PROBLEM DETAILS —
Repeat the stretch of entries below from the line with "News (10, 2238)" through the line with "[Gmail] (112, 1273)". Include both ends and add nothing.

MATERIAL SUPPLIED —
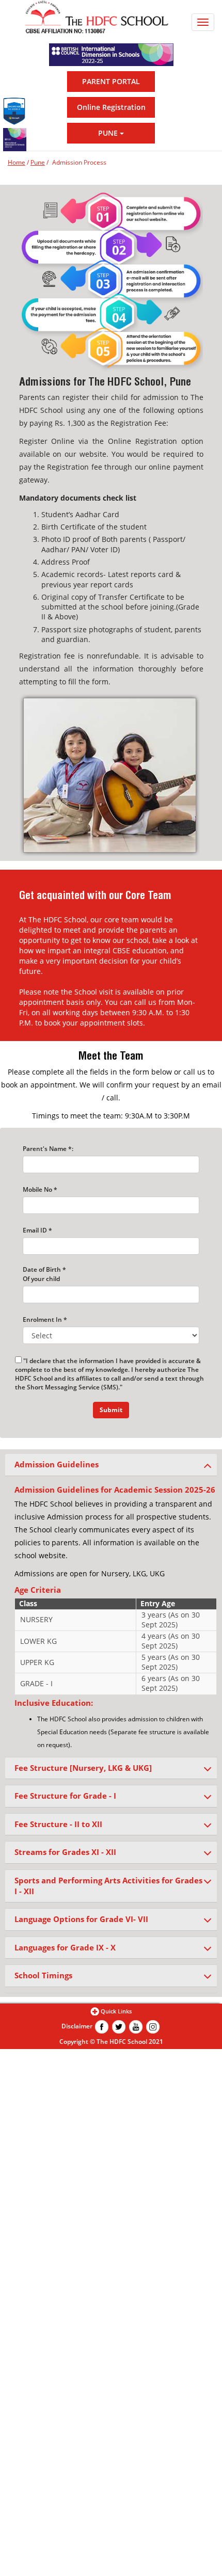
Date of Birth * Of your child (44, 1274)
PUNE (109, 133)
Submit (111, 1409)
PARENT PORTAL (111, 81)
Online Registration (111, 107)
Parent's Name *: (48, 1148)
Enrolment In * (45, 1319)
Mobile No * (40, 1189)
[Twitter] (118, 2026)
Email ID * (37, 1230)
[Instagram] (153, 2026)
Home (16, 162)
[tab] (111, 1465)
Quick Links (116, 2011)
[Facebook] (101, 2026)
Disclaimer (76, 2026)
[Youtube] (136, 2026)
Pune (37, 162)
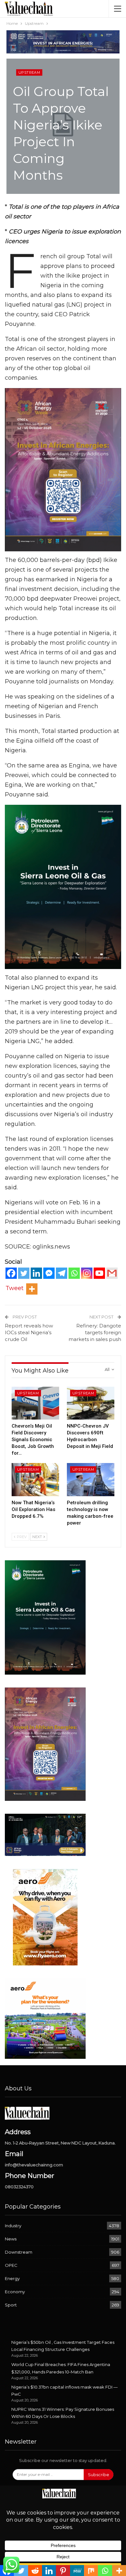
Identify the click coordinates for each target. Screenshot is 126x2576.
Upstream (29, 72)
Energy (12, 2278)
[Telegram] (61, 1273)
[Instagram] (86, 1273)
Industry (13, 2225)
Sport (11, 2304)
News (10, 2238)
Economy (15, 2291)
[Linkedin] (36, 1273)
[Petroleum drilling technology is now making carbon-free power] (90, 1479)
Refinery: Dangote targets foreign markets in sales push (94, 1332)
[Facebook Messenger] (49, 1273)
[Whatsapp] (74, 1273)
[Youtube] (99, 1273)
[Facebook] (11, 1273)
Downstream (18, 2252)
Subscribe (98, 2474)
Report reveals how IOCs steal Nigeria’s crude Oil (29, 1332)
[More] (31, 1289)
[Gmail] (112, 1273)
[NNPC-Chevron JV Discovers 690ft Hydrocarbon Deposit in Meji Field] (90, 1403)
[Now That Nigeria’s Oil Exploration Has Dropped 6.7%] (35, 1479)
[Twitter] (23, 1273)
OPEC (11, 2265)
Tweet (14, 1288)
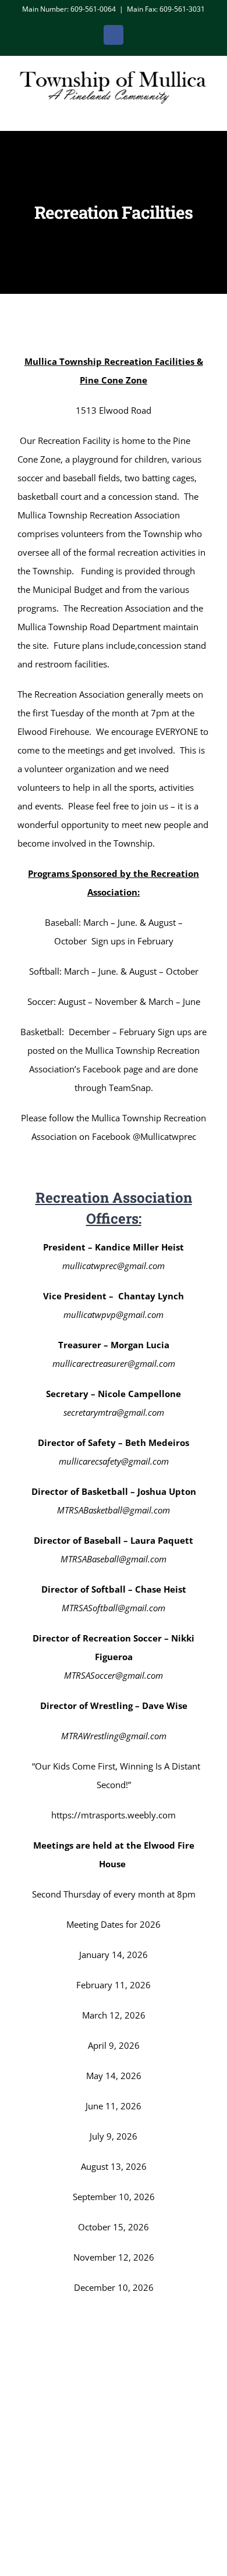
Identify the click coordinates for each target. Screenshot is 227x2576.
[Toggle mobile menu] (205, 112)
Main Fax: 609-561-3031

YOUR SOLUTION —
News (10, 2238)
Economy (15, 2291)
[Linkedin] (36, 1273)
[Petroleum drilling technology is now making carbon-free power] (90, 1479)
Refinery: Dangote targets foreign markets in sales push (94, 1332)
[Facebook Messenger] (49, 1273)
[Whatsapp] (74, 1273)
[Youtube] (99, 1273)
[Facebook] (11, 1273)
Downstream (18, 2252)
Subscribe (98, 2474)
Report reveals how IOCs steal Nigeria’s crude Oil (29, 1332)
[More] (31, 1289)
[Gmail] (112, 1273)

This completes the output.